Localizada no nordeste da
Espanha, a Catalunha é uma província cujo histórico é complexo: historicamente,
ela sempre foi seu próprio principado; porém, e ao mesmo tempo, ela tem sido
alternadamente conquistada e reivindicada tanto pela França quanto pela
Espanha.
Apesar de todos os esforços para
erradicá-lo, a província ainda mantém um idioma próprio. E também possui uma
identidade nacional própria. Assim como também possui representantes políticos
próprios. De acordo com a mais recente constituição espanhola, a Catalunha
possui um certo nível de autonomia em relação ao governo espanhol.
E agora ela quer se separar da
Espanha.
Aliás, o termo "agora" talvez
seja um tanto enganoso. A Catalunha tem se mostrado contrária ao domínio
espanhol já faz um bom tempo, sendo que o movimento de independência política
começou formalmente em 1922. O movimento rapidamente ganhou tração e conseguiu
fazer com que a região se tornasse politicamente autônoma em relação ao governo
espanhol. Mas isso foi antes de estourar a Guerra Civil espanhola, em 1936.
Após a guerra civil, o ditador e general Francisco Franco prontamente aboliu a
autonomia, em 1939.
Já o atual movimento de
independência da Catalunha começou em 2006, com a Catalunha readquirindo uma
nova autonomia dentro da Espanha. Desde então, várias e notórias figuras
públicas catalãs passaram a fazer campanha ostensiva por um estado independente,
e vários referendos simbólicos já foram feitos sobre o tópico, todos eles
resultando em um resoluto 'sim' em favor da secessão.
Por causa deste forte apoio, a
província da Catalunha marcou um referendo, agora formal e decisivo, para
decidir sua independência em relação à Espanha.
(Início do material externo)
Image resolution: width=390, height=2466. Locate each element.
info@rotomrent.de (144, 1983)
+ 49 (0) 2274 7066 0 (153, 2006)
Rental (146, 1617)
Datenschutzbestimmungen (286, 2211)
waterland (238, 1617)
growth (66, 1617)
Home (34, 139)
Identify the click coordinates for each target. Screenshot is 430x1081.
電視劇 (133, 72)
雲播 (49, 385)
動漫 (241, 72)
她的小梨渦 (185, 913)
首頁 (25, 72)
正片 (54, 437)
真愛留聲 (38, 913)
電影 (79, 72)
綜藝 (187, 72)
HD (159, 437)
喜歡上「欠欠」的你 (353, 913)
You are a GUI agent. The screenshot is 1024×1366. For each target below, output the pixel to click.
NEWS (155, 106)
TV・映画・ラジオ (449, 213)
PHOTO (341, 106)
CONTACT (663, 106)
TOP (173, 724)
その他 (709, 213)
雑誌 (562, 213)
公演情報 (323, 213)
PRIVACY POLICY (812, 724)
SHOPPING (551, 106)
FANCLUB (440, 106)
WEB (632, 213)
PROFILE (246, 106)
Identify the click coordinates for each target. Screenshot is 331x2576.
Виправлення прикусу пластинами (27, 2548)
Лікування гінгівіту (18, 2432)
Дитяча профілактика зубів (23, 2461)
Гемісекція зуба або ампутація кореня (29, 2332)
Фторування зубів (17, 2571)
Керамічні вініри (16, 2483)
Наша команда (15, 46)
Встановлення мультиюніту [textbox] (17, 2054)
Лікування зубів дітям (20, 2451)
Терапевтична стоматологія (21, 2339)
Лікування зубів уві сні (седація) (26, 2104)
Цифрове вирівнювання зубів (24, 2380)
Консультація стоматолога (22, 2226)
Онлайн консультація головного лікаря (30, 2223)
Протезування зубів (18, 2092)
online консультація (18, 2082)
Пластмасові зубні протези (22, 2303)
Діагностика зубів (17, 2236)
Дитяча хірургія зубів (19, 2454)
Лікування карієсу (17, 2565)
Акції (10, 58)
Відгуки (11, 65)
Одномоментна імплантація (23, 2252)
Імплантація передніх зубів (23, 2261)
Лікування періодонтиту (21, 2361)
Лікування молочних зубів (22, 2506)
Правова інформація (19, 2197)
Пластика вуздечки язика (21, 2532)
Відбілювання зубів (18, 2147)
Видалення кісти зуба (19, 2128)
O referendo será dia 1º de outubro (próximo
domingo).
Mas o governo espanhol não está
gostando nada disso.
A
Espanha responde
O governo espanhol declarou que o referendo é ilegal.
Na quarta-feira passada, dia 20 de setembro, soldados da Guarda Civil espanhola
deram batidas em vários órgãos do governo catalão e prenderam
14 ativistas, políticos e funcionários pró-independência, vários
deles do alto escalão. Também na quarta-feira, o
ministro do interior da Espanha anunciou que a Guarda Civil e a polícia
nacional estarão em massa na Catalunha para impedir a realização do referendo,
o que aumentou enormemente as tensões.
Em uma entrevista à Bloomberg, o
ministro das relações exteriores da Espanha, Alfonso Dastis, declarou: "Essas
pessoas [separatistas] estão, na prática, tomando atitudes nazistas, pois estão
colocando cartazes com os rostos de todos os prefeitos que não estão querendo
participar desta farsa." E prosseguiu dizendo que "Um referendo não é a mesma coisa
que democracia. O general Franco organizou dois referendos."
Perceba que a tática é sempre a
mesma, em qualquer país: quem não concorda com você é um nazista. No entanto, o
senhor Dastis está errado: um referendo é exatamente a mesma coisa que
democracia. Não faz sentido defender eleições majoritárias, mas se opor a
referendos. Quem defende um tem necessariamente de defender o outro.
E, por mais que eu seja um cético
em relação à democracia e à escolha de um governo pela maioria, é fato é que os
cidadãos da Catalunha estão tendendo decidir, de maneira estritamente pacífica
e não-violenta, se quere ser um estado independente. Já o governo espanhol está
violentamente interferindo nesta tomada de decisão. Isso sim é anti-democrático,
e não o referendo em si.
Escalada
de tensões
É perfeitamente possível entender
por que a Espanha quer manter a Catalunha. Trata-se de uma região extremamente
industrializada, a qual, apesar de seu tamanho relativamente pequeno, possui o maior PIB dentre todas as províncias espanholas. Logo,
é compreensível que o governo espanhol não queira abrir mão deste cofre,
especialmente quando se considera quanto a economia espanhola ainda continua
combalida.
No entanto, criminalizar o
direito de auto-determinação não é uma maneira de manter a Catalunha.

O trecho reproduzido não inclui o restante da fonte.